La tecnología nos ha permitido superar escollos culturales como la tramitología y la burocracia, pilares del vía crucis que (casi) todo mexicano del siglo pasado sabía enfrentar con estoicismo. Los jóvenes de hoy, acostumbrados a solucionar la falta de hielo en una fiesta con deslizar el dedo por una pantalla de su teléfono, poco saben de expresiones como “pase a verificaciones a que le sellen la constancia, y regresa”; para que, una vez con la ansiada marca, el señor de la ventanilla remate: “faltó que le firmaran el oficio, pero eso es en Pensiones”. Horas perdidas, filas interminables y frustraciones tenían remedio: como todo sistema crea su antídoto, los facilitadores o “coyotes” prometían trámites sin dolor.
La digitalización de la vida ha modificado la forma en la que hacemos pagos o solicitamos una copia oficial del acta de nacimiento. Ir a una sucursal bancaria empieza a convertirse en algo excepcional. Lo que antes era una relación con un ejecutivo, ahora es una rutina con botones en un cajero automático o en una aplicación del celular. La pandemia eliminó, en buena medida, las oficinas donde parecía que a todos se nos había ocurrido renovar la licencia de manejar el mismo día. Llegaron las citas digitales para demostrarnos que incluso el orden y el espacio vacío pueden ser mexicanos.

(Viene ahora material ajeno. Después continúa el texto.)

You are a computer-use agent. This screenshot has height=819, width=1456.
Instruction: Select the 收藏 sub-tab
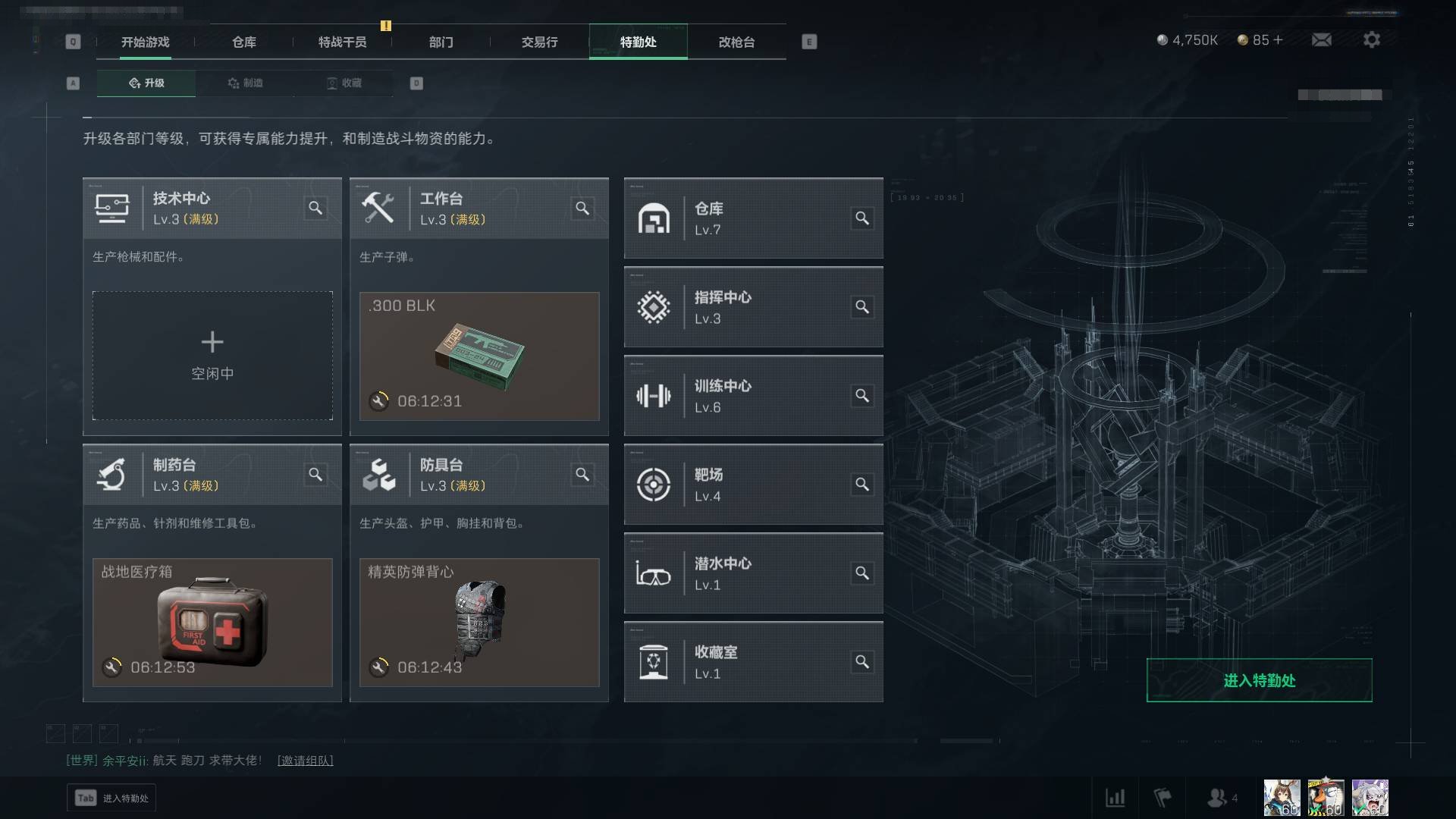click(344, 83)
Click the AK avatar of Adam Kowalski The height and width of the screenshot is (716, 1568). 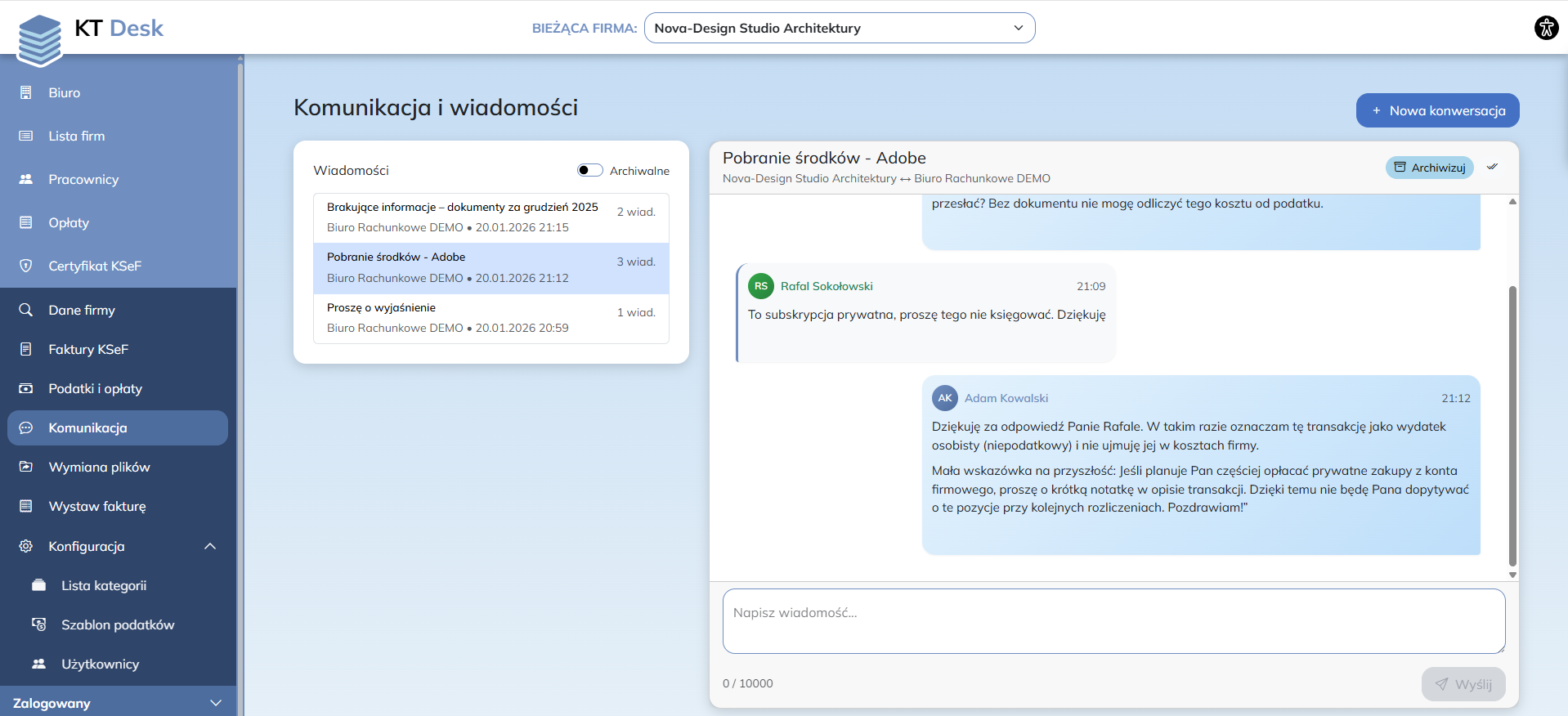tap(944, 398)
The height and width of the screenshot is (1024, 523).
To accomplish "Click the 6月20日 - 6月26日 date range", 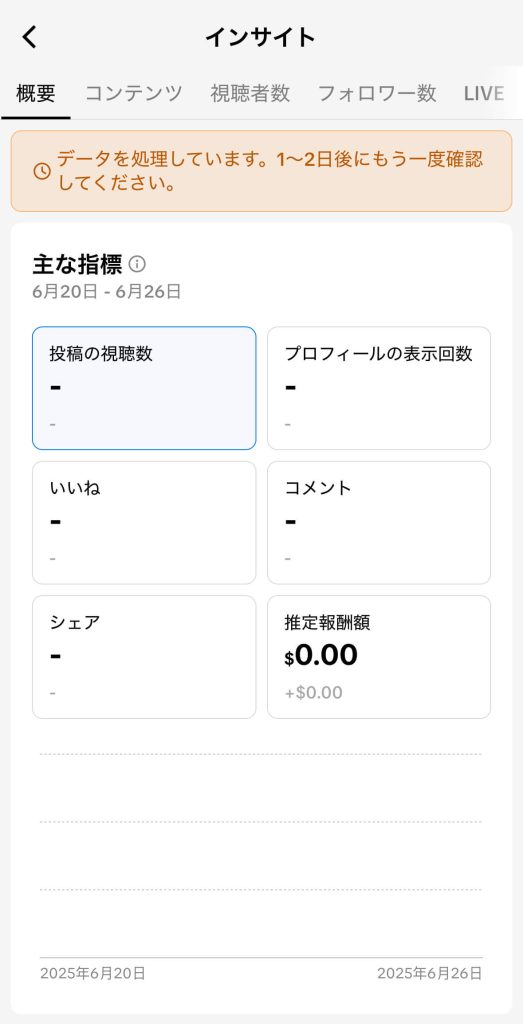I will coord(106,291).
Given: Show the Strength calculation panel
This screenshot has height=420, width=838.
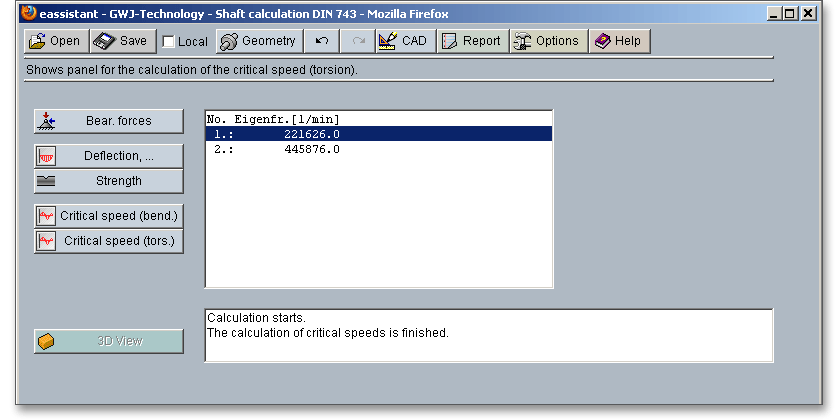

Como cualquier medicamento, los nuevos remedios no están exentos de potenciales daños colaterales. Los trámites contemporáneos ya no implican discutir con la señorita de la ventanilla, ahora nos peleamos con el sistema. Pantallas que no se despliegan, por saturación y falta de capacidad, son el equivalente a aquellas oficinas donde había ocho ventanillas, pero sólo en dos atendían. Procesos pésimamente señalados hacen que tardemos en descubrir que nos faltaba marcar ese recuadro minúsculo donde aceptamos términos y condiciones. Aunque ya no tenemos que ir de piso en piso, ahora marcamos las imágenes donde aparecen semáforos para demostrar que no somos robots.
Mención aparte merece un trámite de todo mexicano que paga impuestos: “sacar” facturas, que equivale a solicitar la expedición digital que oficializa un gasto (con la remota esperanza de que sea deducible). Como los diferentes comercios no tienen la obligación de homologar sistemas y procesos, uno termina con varios comprobantes de compra o “tickets” en los cuales están las instrucciones para solicitar la factura vía internet. Y cada uno es una aventura distinta. Uno de los primeros retos consiste en convertirse en lector de jeroglíficos. Como el comprobante es prácticamente ilegible por falta de tinta (y uno no se percató en el momento de recibirlo), usamos lupas o fotografiamos el papel con la esperanza de descifrar si aquello es un 8 o la letra B.
Raras son las empresas donde su proceso para generar facturas es claro, fluido e intuitivo para el cliente. Lo que hoy se llama “experiencia del usuario” es un proceso que debería aplicarse con este tipo de trámites, para sensibilizar a los programadores y que se den cuenta de que aquello que es obvio para ellos, no lo es para un mortal común y corriente.
Aun suponiendo que nuestro comprobante de compra es legible, sobreviene uno de los momentos culminantes: encontrar (primero) y escribir (después) el “número de referencia” o “de operación” o “de código” o de cualquier otro nombre que arbitrariamente se le dé, y que en el mejor de los casos consta de menos de 10 dígitos, pero casi siempre es de más de 20 y además combina caracteres alfanuméricos, que luego deben ser completados con otro recuadro verificador donde hay que transcribir el “número de ticket” o “fecha de operación” o incluso “la hora”, y todo aquello, a modo de pistas escondidas, en un pedacito de papel que uno analiza como si fuera un ejemplar incunable; para que luego de presionar el botón “generar factura”, nos aparezca una leyenda (si es que el ingeniero en sistemas tuvo la delicadeza): “número de referencia no existe” o simplemente no pase nada, mientras uno ahí, frente a la soledad del ciberespacio, sin ningún “poli” a quien preguntarle por una pista, intenta ingresar de nuevo aquel larguísimo código, con la esperanza de no equivocarse.
Vivimos la ilusión de los trámites que avanzan ágilmente, el señor de la ventanilla vive secretamente en un teclado.